WALTER REED MEDICAL CENTER VISIT

“One of the most special things I did in Congress I wish everybody could do. And that is we got a group together and went down to Walter Reed Medical Center. This was a room about this size, maybe a little larger, like an Olympic training room. Think of the picture you might conjure up with upbeat music, patriotic colorful symbols and all that around, but this was a room exclusively for amputees, people who had lost limbs. Anytime I speak, I like to mention this because it is one of the most impactful things that happened to me while I was in Congress.

“This day there happened to be about 40 present and they all happened to be men there and they had all lost their limbs while serving overseas. I still remember the first one I went up to which made an indelible impression in my mind. This kid is older now, but at the time, he was in his young 20s. He was from New York, he was in a wheelchair and he had lost both his legs and he had lost both his arms. I didn’t know what to do, I couldn’t shake his hand, I tried to hug him. It was awkward at best. There were six or seven of us who were members of Congress and we were all shell-shocked. And you could see it in his face, he was struggling. I cannot even begin to imagine what he was going through in his early 20s.

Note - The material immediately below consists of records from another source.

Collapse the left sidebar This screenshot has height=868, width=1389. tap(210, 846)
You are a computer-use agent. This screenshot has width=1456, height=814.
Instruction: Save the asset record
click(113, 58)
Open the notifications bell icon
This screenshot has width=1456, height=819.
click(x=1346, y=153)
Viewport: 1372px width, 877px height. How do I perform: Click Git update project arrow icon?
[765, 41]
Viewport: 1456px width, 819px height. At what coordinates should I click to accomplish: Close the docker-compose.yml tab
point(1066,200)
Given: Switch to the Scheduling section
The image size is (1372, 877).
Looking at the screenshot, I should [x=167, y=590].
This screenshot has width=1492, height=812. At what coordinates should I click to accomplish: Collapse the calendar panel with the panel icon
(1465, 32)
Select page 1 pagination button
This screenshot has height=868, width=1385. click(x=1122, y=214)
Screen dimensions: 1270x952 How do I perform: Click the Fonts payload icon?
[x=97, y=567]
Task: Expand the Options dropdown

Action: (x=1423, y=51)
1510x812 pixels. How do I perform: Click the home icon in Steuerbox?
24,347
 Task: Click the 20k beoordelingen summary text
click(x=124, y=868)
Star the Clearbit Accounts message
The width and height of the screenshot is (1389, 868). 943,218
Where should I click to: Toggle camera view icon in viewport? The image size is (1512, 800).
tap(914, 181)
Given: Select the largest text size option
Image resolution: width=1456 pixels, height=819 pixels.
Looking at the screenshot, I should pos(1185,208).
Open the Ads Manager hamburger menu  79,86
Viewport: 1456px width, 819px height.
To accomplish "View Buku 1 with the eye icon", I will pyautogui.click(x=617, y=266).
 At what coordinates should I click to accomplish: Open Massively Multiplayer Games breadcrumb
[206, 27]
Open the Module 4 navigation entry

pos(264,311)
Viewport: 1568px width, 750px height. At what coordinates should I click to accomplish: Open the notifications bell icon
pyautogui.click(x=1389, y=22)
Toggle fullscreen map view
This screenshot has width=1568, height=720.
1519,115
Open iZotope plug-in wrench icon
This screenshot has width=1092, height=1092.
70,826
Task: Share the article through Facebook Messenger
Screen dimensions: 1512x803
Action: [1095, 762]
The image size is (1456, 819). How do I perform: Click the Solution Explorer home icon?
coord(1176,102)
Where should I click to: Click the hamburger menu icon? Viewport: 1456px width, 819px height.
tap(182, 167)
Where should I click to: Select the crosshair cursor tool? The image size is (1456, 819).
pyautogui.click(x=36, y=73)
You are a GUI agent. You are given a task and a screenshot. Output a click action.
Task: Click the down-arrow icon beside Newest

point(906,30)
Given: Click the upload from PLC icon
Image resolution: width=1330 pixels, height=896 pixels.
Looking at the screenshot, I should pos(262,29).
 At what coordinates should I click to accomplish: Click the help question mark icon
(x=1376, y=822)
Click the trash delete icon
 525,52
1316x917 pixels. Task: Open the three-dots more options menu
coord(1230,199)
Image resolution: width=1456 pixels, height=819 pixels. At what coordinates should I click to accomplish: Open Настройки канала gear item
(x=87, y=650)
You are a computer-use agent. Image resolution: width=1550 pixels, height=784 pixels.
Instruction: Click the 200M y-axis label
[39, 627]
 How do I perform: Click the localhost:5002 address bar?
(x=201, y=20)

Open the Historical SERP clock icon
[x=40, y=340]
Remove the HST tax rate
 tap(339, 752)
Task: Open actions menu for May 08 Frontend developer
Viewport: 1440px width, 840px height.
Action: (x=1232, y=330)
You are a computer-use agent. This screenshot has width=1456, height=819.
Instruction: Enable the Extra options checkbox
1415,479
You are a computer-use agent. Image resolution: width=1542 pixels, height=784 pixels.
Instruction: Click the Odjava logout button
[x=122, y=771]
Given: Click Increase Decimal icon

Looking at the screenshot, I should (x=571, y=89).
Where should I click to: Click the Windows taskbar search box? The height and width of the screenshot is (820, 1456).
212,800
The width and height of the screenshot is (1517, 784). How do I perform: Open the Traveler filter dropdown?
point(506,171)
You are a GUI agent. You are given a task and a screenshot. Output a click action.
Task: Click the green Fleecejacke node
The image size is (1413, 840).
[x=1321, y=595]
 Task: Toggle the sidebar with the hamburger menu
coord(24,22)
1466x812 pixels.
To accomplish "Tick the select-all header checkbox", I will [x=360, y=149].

“I wish every American, I wish my kids could’ve been there to see that. We went to visit as many of them as we could. This one other guy, I have very few pictures on my desk, but this one of Carlos I will always have on my desk. Carlos was the happiest person I have probably ever met in my life. Carlos was serving I think his third tour when he was injured. All smiles, he talked about his faith in God, he talked about his wife and two daughters.

“He had been hit by an improvised explosive device and he lost both his legs his right arm and part of his left arm. While I was there he explained how his prosthetic device works as he was trying to get it to work. We talked for a while, and I was almost embarrassed, but I asked him if he didn’t mind if I took a picture. He said, ‘Oh yeah, absolutely.’ I said, ‘How are you so happy?’ He said, ‘I’m alive. I’m an American. I have a beautiful wife and great kids, the food here is not so good, but that’s okay.’ Another thing I loved about Carlos was the shirt that he was wearing. ‘Wounded Combat Marine, Some Assembly Required.’

“We do have problems, we do have challenges, but I think that’s in part why we’re here to learn how to help solve those problems and leave this country a better, safer world than we found it. I can’t thank you enough right here in Spokane for being part of that solution and not part of the problem. It would be easy to skip this and easy to go to something else but you came out and opened up your hearts, you opened up your wallets and you invested your time. As a candidate who was on the receiving end of all that help, I’m eternally grateful. I know that Cathy and Susan and everybody running for office is so grateful for that, for what it does and for what it’s going to take.

“Because of the atmosphere, the other group is organized, they’re motivated and they just get in line.

“But I believe the hearts, minds and spirit of America are conservative in nature and that most people do believe in the same sort of principles we do. So I hope that we share our hearts, facts and policies with others within our family and our community.

“Why? Why? Why? Ask yourself. And share with them. God bless you and God bless the United States of America.